Two years later, the numbers had changed again. When the president’s FY 2015 budget was released in March 2014, these were the predicted GDP numbers:
FY 2013 16,619
FY 2014 17,332 = 4.3%
FY 2015 18,219 = 5.1%
FY 2016 19,181 = 5.3%
FY 2017 20,199 = 5.3%
But even then, just one year ago, the Obama administration predicted that economic growth in 2014 would be 4.3% or greater–twice the actual number. The administration’s current projection for FY 2015 is nearly $1 trillion lower than what it expected in 2010. That is around $3,000 per person.
So don’t take my word for it: the Obama administration is an economic failure, judged by its own criteria. Its policies have achieved only a fraction of the economic growth that the administration confidently predicted when it took office.
Through the whole Obama administration, there was never a prediction of GDP growth as low as 3%–the level that liberals now deem “improbable” if not “insane.” In 2011, did the New York Times write that Obama’s budget projection of 6% GDP growth–exactly twice the prediction embodied in Trump’s proposed budget–was improbable?
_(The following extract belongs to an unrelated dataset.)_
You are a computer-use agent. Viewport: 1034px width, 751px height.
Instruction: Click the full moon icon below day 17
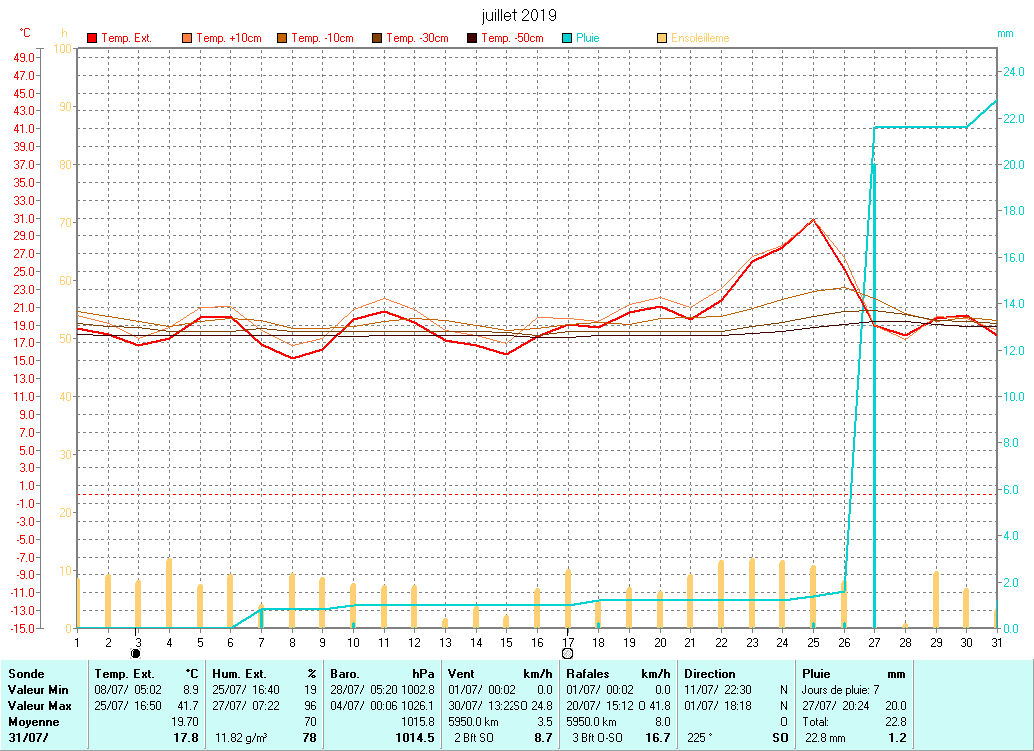pos(567,654)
Just kidding.
With reasonable government policies, 3% growth is eminently obtainable. It is nowhere near what the Reagan administration achieved. Which is why the Democrats are determined to drive Trump out of office before his pro-growth policies (on repatriation, for example) can be implemented. A pro-growth administration would expose the Obama years for the economic fiasco that they were.